* **Input for this task**
+++++
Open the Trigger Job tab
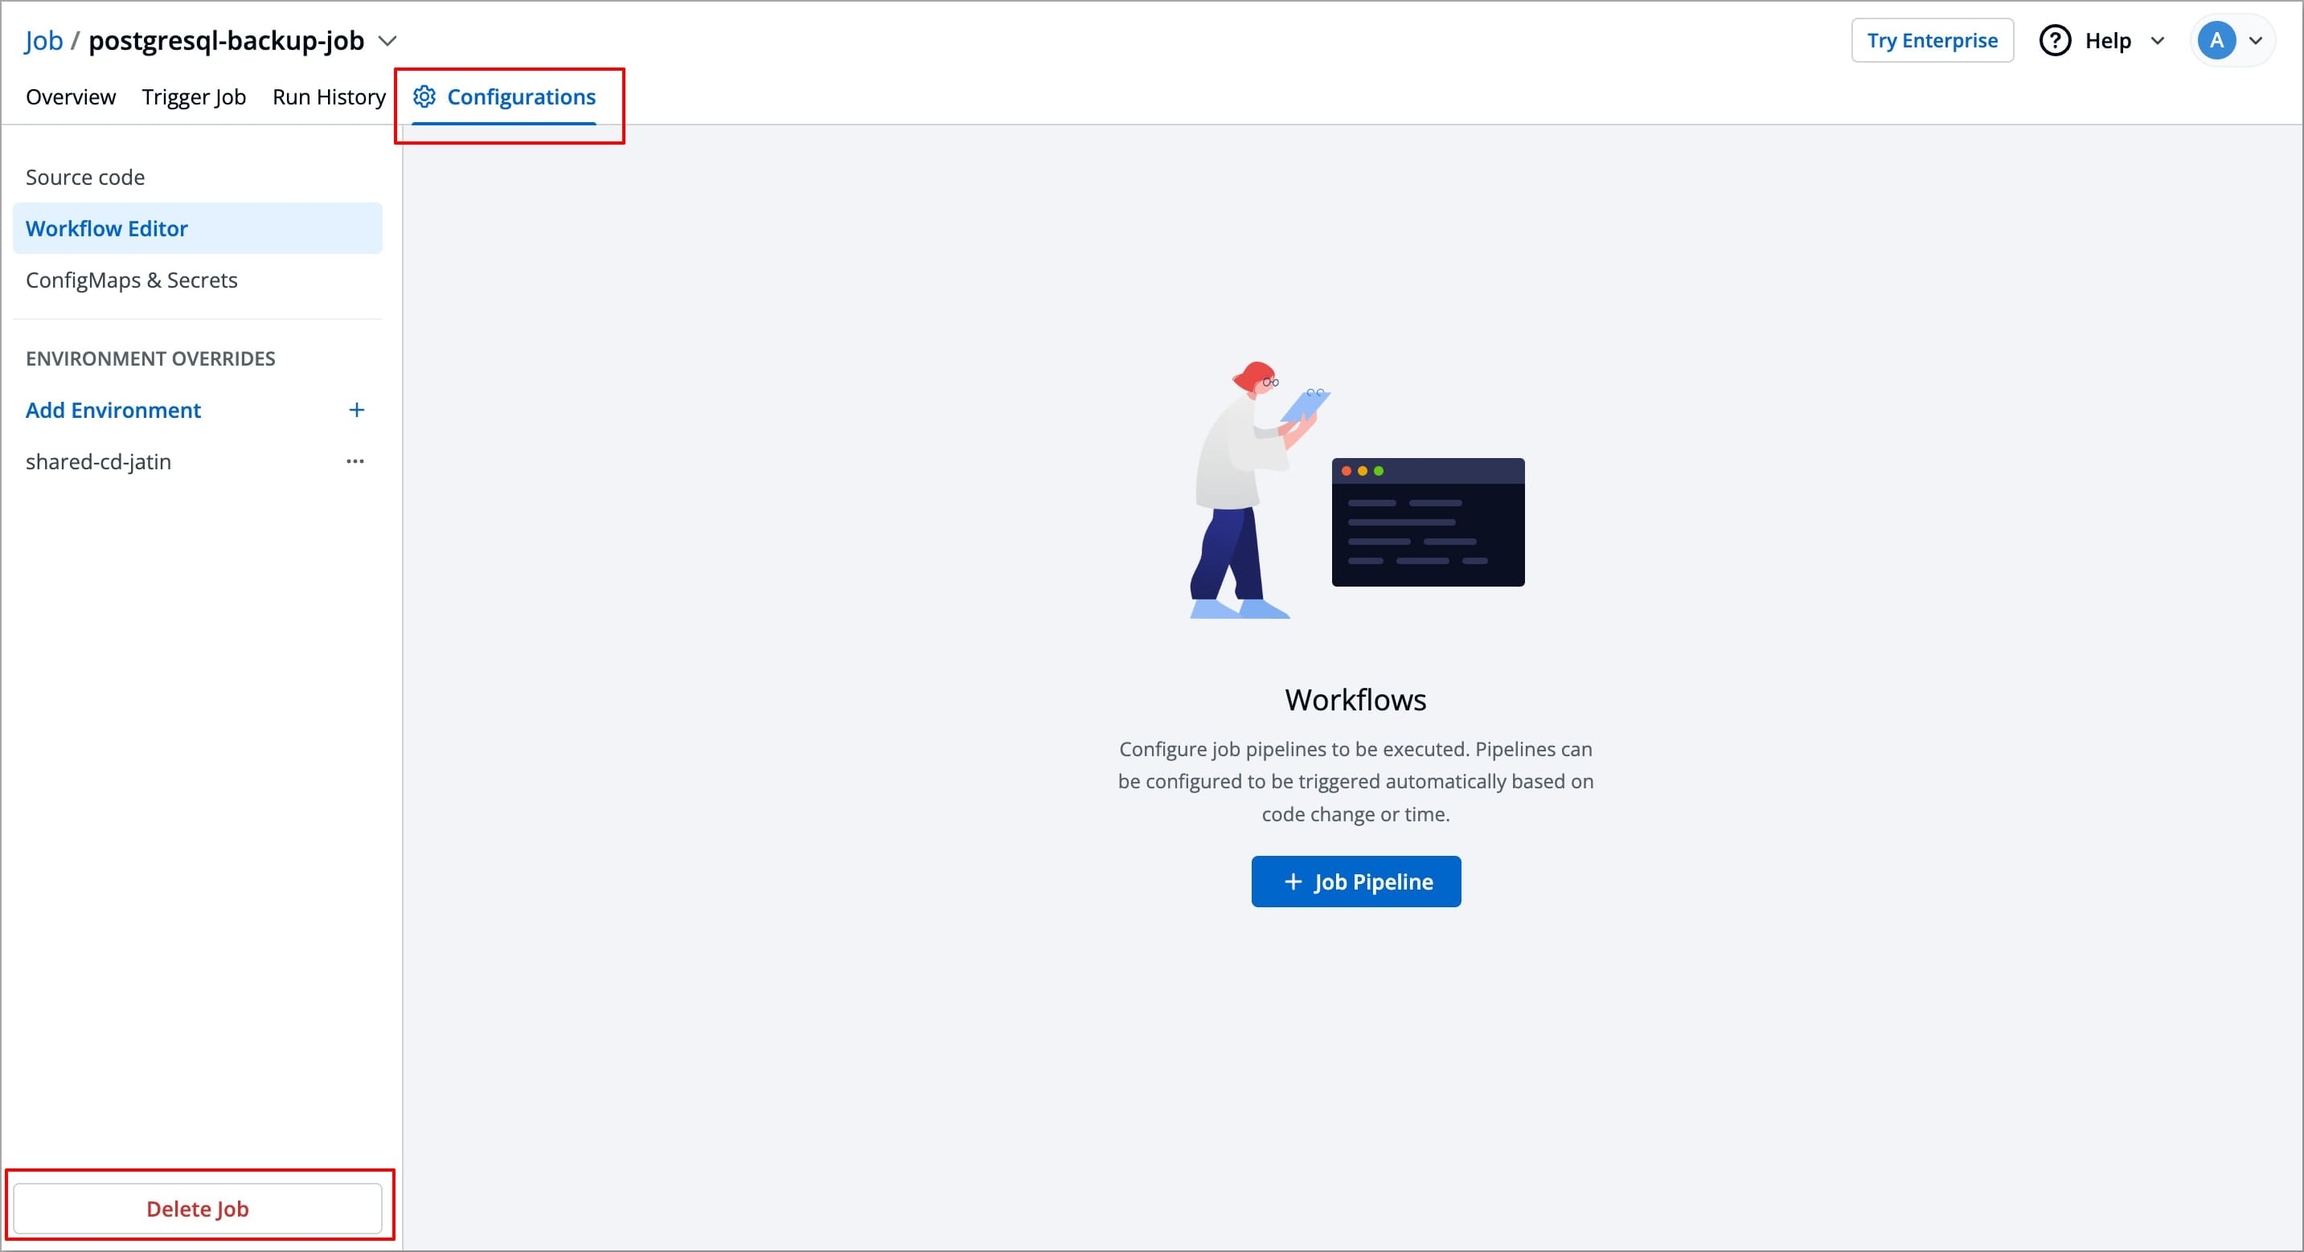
+++++
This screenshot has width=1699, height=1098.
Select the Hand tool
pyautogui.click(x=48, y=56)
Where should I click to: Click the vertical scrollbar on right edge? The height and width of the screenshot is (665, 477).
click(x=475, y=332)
+++++
Output everything from the line containing "This screenshot has width=1699, height=1098." down to the line containing "click(x=475, y=332)", reproducing each line verbatim.

This screenshot has width=1699, height=1098.
Select the Hand tool
pyautogui.click(x=48, y=56)
Where should I click to: Click the vertical scrollbar on right edge? The height and width of the screenshot is (665, 477).
click(x=475, y=332)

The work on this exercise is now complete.